▶ **INPUT DATA**
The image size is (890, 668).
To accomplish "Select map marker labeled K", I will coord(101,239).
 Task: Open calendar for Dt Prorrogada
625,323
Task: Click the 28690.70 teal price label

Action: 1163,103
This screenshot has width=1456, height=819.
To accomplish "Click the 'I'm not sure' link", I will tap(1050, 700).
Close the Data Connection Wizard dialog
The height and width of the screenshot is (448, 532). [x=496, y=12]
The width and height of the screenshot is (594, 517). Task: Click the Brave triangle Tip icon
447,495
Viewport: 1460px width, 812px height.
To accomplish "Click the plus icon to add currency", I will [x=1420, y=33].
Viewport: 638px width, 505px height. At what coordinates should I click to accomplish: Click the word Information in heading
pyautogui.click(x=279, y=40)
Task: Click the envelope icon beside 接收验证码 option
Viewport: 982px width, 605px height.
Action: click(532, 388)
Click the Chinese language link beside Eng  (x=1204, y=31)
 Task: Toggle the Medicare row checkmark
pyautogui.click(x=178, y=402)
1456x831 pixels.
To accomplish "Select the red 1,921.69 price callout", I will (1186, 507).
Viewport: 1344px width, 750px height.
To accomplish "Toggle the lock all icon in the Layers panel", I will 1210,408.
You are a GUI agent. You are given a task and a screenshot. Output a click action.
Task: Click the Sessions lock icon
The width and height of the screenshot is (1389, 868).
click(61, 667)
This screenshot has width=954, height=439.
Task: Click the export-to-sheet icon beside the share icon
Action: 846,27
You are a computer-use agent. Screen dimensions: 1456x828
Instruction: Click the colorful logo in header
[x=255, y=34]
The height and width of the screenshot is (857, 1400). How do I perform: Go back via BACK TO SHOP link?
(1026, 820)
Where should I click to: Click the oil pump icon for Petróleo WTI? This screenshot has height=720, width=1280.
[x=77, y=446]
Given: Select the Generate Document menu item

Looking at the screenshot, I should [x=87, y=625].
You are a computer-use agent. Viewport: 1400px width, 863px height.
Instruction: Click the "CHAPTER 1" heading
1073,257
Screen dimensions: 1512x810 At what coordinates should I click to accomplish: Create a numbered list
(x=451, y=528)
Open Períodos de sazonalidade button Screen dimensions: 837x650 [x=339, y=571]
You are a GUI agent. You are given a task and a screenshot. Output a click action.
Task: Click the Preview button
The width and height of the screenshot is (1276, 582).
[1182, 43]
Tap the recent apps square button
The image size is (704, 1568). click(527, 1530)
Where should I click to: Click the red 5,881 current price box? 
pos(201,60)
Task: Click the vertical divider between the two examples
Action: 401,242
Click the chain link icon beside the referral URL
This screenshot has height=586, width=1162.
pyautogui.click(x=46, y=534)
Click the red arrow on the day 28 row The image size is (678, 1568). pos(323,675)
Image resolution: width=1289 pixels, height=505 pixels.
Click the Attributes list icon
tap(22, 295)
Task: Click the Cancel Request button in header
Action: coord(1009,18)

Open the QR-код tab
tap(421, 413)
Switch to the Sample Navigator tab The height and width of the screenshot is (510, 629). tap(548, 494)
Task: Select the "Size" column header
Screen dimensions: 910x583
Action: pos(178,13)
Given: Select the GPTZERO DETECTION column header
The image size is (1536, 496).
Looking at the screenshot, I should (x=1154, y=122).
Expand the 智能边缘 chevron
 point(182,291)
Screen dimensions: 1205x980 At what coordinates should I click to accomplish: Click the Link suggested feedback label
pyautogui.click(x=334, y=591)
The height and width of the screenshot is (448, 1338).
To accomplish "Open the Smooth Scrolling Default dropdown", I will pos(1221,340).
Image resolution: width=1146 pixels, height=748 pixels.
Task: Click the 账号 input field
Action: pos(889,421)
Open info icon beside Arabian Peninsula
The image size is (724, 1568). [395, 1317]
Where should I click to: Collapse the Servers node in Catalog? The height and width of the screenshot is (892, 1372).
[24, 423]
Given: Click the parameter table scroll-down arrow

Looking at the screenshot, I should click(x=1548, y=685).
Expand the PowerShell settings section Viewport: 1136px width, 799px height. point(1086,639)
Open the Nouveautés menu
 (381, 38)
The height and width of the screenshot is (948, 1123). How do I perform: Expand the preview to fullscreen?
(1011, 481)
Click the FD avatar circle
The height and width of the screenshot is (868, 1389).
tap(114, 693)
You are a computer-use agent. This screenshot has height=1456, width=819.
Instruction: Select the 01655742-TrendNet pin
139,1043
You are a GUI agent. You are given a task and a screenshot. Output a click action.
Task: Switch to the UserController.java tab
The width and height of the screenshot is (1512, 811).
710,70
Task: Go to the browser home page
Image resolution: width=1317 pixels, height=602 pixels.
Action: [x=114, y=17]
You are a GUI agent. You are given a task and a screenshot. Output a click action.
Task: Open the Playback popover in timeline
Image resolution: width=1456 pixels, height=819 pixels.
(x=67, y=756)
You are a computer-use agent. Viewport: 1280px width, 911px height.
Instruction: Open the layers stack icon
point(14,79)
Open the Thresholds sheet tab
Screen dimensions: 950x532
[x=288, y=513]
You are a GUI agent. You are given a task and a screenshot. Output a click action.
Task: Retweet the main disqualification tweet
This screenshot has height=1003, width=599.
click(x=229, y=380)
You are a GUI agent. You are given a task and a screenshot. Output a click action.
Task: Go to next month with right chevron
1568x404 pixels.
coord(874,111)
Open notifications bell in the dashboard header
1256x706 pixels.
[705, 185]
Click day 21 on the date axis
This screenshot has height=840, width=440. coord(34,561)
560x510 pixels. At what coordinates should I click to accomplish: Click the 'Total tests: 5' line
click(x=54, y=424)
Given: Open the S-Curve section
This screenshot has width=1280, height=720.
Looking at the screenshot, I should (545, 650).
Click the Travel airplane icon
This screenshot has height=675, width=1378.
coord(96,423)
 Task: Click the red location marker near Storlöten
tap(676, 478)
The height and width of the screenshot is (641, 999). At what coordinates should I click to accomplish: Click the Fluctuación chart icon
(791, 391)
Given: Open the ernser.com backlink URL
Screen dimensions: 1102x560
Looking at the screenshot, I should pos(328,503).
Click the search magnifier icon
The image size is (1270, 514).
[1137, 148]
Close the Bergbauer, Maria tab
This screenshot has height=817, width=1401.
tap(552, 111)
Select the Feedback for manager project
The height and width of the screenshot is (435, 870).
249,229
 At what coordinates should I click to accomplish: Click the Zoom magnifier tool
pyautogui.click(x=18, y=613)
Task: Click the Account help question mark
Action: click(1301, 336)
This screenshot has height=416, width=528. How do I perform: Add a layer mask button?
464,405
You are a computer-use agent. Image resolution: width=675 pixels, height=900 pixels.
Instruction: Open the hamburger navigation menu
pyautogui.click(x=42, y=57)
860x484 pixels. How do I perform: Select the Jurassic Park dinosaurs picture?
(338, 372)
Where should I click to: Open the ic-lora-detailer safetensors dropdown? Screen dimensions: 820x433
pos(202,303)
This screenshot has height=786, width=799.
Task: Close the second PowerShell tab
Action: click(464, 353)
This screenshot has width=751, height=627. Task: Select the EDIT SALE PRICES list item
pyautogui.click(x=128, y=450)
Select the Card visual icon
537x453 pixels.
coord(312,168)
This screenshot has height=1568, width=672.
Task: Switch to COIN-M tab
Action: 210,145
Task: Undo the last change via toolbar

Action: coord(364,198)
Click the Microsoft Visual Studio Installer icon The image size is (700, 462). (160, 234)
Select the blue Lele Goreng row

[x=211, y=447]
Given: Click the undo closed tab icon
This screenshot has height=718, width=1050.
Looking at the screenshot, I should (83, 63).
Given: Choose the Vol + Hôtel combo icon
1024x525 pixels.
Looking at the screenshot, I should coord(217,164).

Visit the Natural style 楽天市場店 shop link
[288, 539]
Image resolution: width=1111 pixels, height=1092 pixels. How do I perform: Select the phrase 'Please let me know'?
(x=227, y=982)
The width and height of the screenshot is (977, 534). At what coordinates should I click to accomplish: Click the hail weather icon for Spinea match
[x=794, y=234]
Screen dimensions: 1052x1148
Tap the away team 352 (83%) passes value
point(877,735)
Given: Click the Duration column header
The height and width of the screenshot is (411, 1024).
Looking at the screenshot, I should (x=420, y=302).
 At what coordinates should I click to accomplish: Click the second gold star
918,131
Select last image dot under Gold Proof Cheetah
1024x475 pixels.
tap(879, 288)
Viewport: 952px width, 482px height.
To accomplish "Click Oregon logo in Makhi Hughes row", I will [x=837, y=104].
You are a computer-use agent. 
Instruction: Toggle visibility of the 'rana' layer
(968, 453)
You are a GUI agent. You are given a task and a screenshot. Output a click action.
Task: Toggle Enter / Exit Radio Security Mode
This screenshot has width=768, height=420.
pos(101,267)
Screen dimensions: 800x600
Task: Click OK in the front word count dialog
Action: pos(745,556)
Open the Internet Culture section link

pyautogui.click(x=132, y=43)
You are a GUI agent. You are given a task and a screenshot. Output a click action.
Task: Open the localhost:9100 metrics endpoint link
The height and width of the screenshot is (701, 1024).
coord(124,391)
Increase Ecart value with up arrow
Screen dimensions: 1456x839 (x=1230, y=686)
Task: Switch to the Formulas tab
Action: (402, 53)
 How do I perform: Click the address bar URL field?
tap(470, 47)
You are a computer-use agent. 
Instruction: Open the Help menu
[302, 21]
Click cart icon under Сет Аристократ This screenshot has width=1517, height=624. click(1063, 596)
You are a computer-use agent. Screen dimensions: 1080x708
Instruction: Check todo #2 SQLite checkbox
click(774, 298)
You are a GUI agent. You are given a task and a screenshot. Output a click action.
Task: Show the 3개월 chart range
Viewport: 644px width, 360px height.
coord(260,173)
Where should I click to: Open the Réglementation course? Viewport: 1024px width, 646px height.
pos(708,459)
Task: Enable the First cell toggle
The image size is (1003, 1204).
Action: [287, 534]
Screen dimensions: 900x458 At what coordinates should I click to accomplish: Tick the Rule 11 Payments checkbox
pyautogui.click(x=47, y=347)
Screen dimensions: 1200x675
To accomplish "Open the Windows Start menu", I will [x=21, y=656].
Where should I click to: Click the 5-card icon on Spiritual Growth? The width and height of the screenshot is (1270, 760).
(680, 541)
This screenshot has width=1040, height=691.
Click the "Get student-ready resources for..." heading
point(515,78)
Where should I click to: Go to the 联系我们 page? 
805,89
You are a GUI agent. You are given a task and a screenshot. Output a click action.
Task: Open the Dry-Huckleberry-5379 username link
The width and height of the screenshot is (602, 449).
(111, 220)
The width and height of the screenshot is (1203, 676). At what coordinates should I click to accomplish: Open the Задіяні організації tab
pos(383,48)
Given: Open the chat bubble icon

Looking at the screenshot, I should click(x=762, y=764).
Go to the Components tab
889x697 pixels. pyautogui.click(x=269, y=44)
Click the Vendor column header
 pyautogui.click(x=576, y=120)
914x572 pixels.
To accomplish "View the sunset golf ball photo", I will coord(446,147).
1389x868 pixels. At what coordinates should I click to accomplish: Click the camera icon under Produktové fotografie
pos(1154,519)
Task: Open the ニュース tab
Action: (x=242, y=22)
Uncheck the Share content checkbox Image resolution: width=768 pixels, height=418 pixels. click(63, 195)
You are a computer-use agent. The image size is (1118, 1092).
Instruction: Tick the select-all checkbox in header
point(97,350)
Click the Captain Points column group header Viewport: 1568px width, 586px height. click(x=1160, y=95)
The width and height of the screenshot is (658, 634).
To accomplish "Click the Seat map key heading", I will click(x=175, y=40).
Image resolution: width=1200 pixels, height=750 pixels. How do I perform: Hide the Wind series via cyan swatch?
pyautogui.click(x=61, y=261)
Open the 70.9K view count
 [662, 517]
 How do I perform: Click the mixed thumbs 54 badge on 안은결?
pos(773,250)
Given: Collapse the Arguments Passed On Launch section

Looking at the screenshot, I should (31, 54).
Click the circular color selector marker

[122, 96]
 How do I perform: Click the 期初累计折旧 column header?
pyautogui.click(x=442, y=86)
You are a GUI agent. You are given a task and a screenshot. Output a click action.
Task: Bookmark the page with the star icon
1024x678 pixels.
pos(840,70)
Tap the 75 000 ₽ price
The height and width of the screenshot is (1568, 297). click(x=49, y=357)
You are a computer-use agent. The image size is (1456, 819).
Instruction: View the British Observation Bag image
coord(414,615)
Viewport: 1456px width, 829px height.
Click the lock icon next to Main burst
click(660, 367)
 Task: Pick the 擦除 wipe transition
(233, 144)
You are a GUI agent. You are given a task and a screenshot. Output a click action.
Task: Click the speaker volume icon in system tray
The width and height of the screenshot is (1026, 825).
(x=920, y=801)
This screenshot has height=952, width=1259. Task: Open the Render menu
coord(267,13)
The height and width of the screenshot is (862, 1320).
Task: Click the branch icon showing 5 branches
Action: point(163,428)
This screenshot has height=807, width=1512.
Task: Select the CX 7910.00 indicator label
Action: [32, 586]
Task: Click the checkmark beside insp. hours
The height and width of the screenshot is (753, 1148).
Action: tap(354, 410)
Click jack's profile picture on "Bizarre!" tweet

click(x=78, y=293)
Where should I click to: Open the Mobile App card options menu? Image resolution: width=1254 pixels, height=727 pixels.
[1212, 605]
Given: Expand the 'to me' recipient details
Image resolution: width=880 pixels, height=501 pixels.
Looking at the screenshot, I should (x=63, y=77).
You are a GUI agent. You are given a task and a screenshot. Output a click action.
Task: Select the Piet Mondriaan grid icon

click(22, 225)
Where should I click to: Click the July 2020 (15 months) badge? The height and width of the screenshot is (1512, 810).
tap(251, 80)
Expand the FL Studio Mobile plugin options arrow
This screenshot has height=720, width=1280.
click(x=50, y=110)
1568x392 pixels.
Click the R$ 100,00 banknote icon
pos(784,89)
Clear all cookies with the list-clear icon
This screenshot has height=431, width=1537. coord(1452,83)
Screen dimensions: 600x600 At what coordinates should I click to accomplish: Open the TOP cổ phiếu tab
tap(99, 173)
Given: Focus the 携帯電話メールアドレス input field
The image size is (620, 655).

▶ **ASSIGNMENT**
Where the listing above reaches the line that contains "Click the Microsoft", start retyping, and finish with the line that contains "Select last image"; reproduce those lines exactly and no others.

▶ **ANSWER FOR THE TASK**
Click the Microsoft Visual Studio Installer icon The image size is (700, 462). (160, 234)
Select the blue Lele Goreng row

[x=211, y=447]
Given: Click the undo closed tab icon
This screenshot has height=718, width=1050.
Looking at the screenshot, I should (83, 63).
Given: Choose the Vol + Hôtel combo icon
1024x525 pixels.
Looking at the screenshot, I should coord(217,164).

Visit the Natural style 楽天市場店 shop link
[288, 539]
Image resolution: width=1111 pixels, height=1092 pixels. How do I perform: Select the phrase 'Please let me know'?
(x=227, y=982)
The width and height of the screenshot is (977, 534). At what coordinates should I click to accomplish: Click the hail weather icon for Spinea match
[x=794, y=234]
Screen dimensions: 1052x1148
Tap the away team 352 (83%) passes value
point(877,735)
Given: Click the Duration column header
The height and width of the screenshot is (411, 1024).
Looking at the screenshot, I should (x=420, y=302).
 At what coordinates should I click to accomplish: Click the second gold star
918,131
Select last image dot under Gold Proof Cheetah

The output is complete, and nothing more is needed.